Non-Governmental reports on how Nigerians are understood in the refugee and asylum process indicate a level of ignorance on the Irish side that puts stereotypes about American domestic self-obsession in the shade. There is no appreciable sign that Irish bureaucrats realise Nigeria is divided into at least six distinct ethnic and cultural identities.
Conflict between those communities is now such that the Nobel laureate, Chinua Achebe, Nelson Mandela's literary inspiration while he was on Robben Island, describes himself as Ibo, not Nigerian.
Gender-specific offences don't meet Ireland's standards either. Rape is a war crime since the Bosnian conflict, but is not recognised in Irish refugee and asylum procedures because they cling to the narrow interpretations of the 1951 Geneva Convention.
Ask yourself whether you'd like to live in Nigeria. It is the world's second most corrupt country; although rich in natural resources, particularly petroleum, GDP is lower than in the 1970s. Independent UN evidence asserts that in 2000 summary justice led to the killings of hundreds of people and to widespread rape. Its laws are a mess. The overlay of tribal law, British common law and the rising sharia make it difficult for individuals t o receive justice. Christians are increasingly at risk.

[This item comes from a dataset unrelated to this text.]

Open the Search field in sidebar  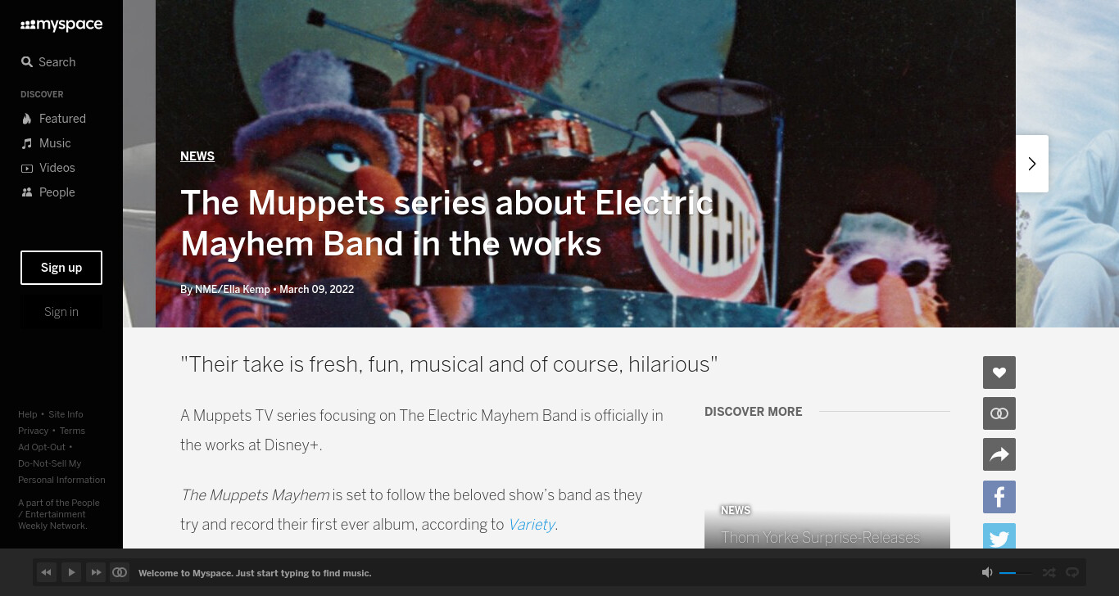point(48,62)
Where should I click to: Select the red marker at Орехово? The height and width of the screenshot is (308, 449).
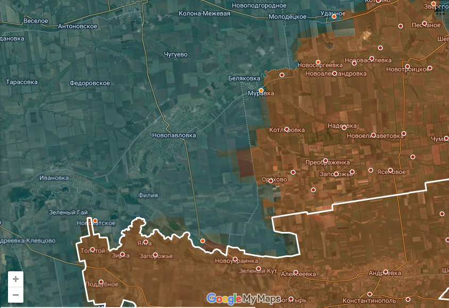coord(271,181)
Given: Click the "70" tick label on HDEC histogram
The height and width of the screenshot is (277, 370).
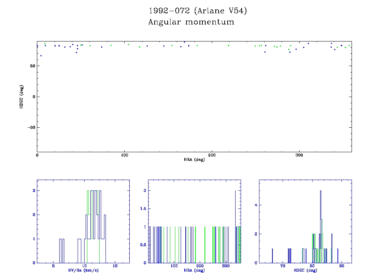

Years of military rule ended when a series of deaths removed the main governmental players, along with the opposition leader. But despite being under the titular civilian authority of President Olusegun Obasanjo, the police and military retain considerable power.
President Obasanjo's national security adviser, Gen Aliyu Mohammed, is pressing Tony Blair's government to co-operate with Nigerian authorities in their attempts to recover £307 million stolen by the late dictator, Gen Sani Abacha, and believed to be deposited in London banks.
Even if it was returned to Nigeria, local commentators argue there is no reason to believe it would be reinvested equitably, or used to begin a national literacy programme, determined by regional need.
Bill Clinton tried to support Mr Obasanjo, because, whatever his shortcomings - including his reluctance to discuss organising the country on a fair and federal basis - it is widely believed he is Nigeria's last chance. Nigeria's petrodollars make it an important strategic US concern, yet not enough for it to press him to introduce necessary democratic change.
The only good news about Nigeria is the US Supreme Court's decision last month to allow the relatives of the executed writer, Ken Saro-Wiwa, to pursue their civil action for damages against Royal Dutch Shell. The Nigerian government executed Saro-Wiwa, founder of the Movement for the Survival of the Ogoni People, along with eight associates in 1995.
In the Lagos Guardian this week, Chief Dafinone, President of the Union of Niger Delta, commented: "When it comes to eating mice, there is no difference between a black cat and a white cat. A cat is a cat and they are all good at eating mice." Nigeria has been sucked dry by the fat cats. To survive there can mean squandering your own moral capital and living an ethical half-life.
Karl Maier, author of Nigeria in Crisis, calls it "a non-productive economy addicted to petrodollars, ruled by a coterie of army officers and bureaucrats growing fat on contract kickbacks and siphoning off the oil revenues". These could be the people with whom John O'Donoghue is about to do business.